We started trying FlashBackups when they didn't actually work from a Solaris master to a Windows client. That's been fixed for many years.
Initially, we were backing up 250GB volumes with about 10 million files on them on Windows directly to SDLT tape and it would take about 24 hours. We switched to DSSUs and cut the time in half. We then went to FlashBackup and cut the time in half again to ~6 hours. We work with a ton of scanned TIFF images and have a few applications with over a billion files.
Today we routinely back up 1 TB volumes from both Solaris and Windows clients and we still have a lot of volumes with >40M files per TB and hostile directory structures. All of the clients have GigE connections to a media server. We use LTO-3 drives now front-ended by Decru encryption appliances.

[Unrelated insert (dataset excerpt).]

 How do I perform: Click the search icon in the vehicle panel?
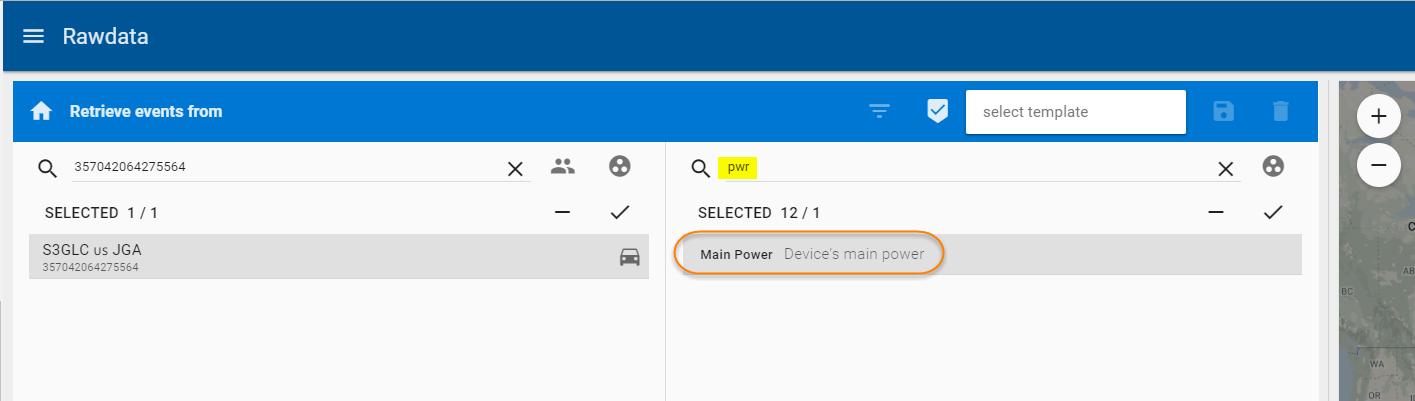[x=48, y=168]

We're run into several roadblocks along the way:
- System administrators forget (conveniently?) that snapshots are an OS responsibility and not a backup responsibility. So when they get a status 156, they ask the backup team why "our" snapshots failed. Patch the OS and configure it properly is a common answer from us...
- The parent/child job relationships play havoc with FlashBackups because the snapshots are created by the parent, not the job. In many cases, the child may not run for a LONG time after the parent creates the snapshots so we were forced to create a separate policy per mount point. I've had a single client with over 50 policies because of this.

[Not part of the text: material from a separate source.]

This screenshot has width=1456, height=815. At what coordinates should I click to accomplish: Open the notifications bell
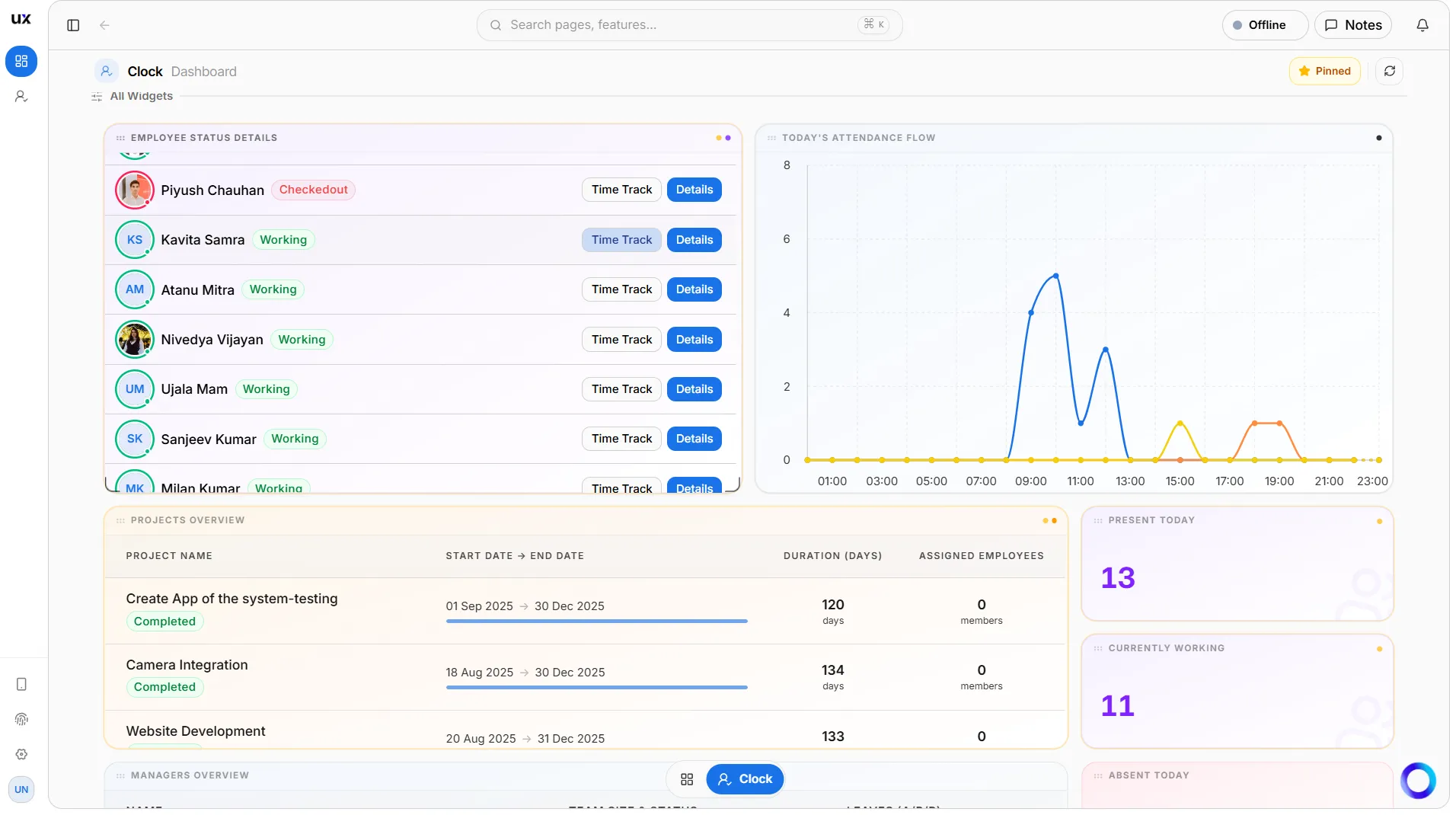tap(1422, 25)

- A large non-FlashBackup restore will usually fail because the master can't enumerate the file list. I haven't tried it lately and we don't have much need to restore an entire volume this way - it's usually small subsets of the data that need to be restored. If I had to do it again, I'd provision a full volume and do an image restore, not a file-based restore.
I haven't had a chance to work with the SAN client to see if that will improve performance. It's on my TODO list...
In general, we're trying to get away from host-based file serving so we'll hopefully phase out FlashBackup completely in favor of NDMP backups from our NetApp filers as our data continues to migrate. We're also working towards full application replication to our DR factilities so that the requirements for tape will diminish. I can't imagine how long it would take to roll a billion files back off of tape :(